The main criticism I’ve seen is that you both are too hot to be playing Charles and Camilla. What’s your response to that?

West: [Jokingly] Well I think there’s something in that you know. I’ve had worse.

Williams: [The production] will just have to try and suppress how very deeply hot we are for Season 6.

Charles Diana
Dominic West as Prince Charles and Elizabeth Debicki as Diana, Princess of Wales in ‘The Crown’

What were your favourite scenes to play in Season 5?

West: There’s a scene in one of the later episodes between Charles and Diana [played by Elizabeth Debicki] where they have a sort of rapprochement after they’re divorced… and I loved it. That was like doing a Peter Morgan one-act play and that’s a rare luxury in television that you get to do a scene that lasts longer than 10 seconds, nevermind 15 minutes.

I do have to ask about “Tampon-gate,” especially because Josh O’Connor said he refused to do that scene. How did you both feel about reenacting it?

Williams: Well, it was so brilliantly written, I think, when you watch the episode. Everybody who wanted to castigate us for depicting it hadn’t seen the episode. But now you have, you see, I hope, that the point of it is not what they say to each other it’s what is done with that information. A gross invasion of privacy and then to publish it maliciously. And the point of the conversation, which I felt we discovered in the playing of it, was that they were joking. It was a loving, jokey conversation, and the actual phrase in question was a piece of sort of rather British self-effacing humour. “Knowing my luck, I would end up as [a tampon]” not “I want to be your [tampon]” and I think the difference between those two phrases is the key to the scene.

West: Not much to add to that, really. But yeah, I mean, really, I remember it at the time as being something sort of sordid. And what you realise is that that’s a perspective that I think the papers and the media really painted it in. When we look back on it now after 20 years, and in a drama, what comes across is it was not the conversation that was sordid, but the prurient interest in it and the way it was printed on the front pages of papers and became a tape that you could call up and listen to. I think people feel very differently about that now and you see who the villains are in the piece. It wasn’t the two lovers, it was the people exploiting them.

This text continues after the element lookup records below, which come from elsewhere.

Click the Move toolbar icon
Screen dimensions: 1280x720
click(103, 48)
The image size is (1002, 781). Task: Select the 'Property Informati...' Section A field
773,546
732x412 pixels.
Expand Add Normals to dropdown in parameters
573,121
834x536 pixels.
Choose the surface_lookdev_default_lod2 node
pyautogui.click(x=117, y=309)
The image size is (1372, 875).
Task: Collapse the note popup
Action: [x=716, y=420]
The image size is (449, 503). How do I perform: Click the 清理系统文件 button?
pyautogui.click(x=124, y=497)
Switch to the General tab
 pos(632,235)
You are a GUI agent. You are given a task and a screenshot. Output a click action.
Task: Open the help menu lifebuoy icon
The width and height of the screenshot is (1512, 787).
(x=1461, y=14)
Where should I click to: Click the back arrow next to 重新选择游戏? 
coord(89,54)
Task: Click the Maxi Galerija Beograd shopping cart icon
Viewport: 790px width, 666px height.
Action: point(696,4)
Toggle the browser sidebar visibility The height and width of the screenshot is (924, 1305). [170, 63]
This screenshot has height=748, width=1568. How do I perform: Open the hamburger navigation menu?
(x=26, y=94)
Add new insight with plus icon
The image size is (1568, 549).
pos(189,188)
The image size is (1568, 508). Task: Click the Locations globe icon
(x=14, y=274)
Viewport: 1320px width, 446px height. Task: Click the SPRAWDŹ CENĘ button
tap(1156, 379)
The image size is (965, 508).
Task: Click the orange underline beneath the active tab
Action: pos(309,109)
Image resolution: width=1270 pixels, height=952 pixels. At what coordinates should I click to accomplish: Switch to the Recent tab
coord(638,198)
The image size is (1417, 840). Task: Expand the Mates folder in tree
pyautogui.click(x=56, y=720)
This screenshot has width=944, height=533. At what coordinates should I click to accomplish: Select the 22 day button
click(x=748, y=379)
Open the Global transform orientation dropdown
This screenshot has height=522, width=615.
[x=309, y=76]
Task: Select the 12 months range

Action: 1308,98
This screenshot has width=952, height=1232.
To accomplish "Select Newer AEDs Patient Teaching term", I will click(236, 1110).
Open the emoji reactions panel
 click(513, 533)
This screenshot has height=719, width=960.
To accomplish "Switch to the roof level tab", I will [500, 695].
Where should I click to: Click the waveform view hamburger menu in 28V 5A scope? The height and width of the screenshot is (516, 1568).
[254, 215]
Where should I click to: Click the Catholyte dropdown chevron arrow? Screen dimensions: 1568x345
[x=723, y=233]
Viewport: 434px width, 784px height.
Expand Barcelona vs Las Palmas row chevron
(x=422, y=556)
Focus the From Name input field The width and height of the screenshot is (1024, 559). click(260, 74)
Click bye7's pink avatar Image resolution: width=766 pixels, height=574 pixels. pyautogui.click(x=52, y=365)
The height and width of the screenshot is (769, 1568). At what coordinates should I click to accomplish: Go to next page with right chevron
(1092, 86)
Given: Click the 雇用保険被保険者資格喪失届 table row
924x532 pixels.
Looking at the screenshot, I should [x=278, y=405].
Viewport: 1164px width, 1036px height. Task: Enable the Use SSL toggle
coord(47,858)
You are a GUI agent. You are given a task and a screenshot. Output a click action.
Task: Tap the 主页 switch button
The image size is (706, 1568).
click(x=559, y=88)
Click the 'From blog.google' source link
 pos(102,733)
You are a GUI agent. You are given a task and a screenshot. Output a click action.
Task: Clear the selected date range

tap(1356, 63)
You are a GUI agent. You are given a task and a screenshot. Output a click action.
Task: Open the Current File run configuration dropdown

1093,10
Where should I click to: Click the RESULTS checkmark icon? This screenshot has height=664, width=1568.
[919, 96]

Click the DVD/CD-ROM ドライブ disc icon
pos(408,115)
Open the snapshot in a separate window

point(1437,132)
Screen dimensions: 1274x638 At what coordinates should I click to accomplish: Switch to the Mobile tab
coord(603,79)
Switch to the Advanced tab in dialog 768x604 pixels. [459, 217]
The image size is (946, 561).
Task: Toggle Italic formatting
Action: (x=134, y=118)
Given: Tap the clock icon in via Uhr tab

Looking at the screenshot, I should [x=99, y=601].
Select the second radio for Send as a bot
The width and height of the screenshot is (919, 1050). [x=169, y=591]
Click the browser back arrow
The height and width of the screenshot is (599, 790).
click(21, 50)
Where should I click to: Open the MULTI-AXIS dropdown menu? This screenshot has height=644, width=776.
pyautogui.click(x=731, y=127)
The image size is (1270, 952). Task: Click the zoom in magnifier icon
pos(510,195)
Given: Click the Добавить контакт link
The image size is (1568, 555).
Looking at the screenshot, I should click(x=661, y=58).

Before the interview ended, Williams wanted to acknowledge that it was World Neuroendocrine Cancer Awareness Day [on 11/10]. Neuroendocrine cancer is the type of cancer that both Steve Jobs and Aretha Franklin had. It has also affected Williams herself. “I’ve had neuroendocrine cancer,” she told Variety. “And because of the lack of awareness about what it is and its symptoms… [today] we are raising awareness for neuroendocrine cancer.”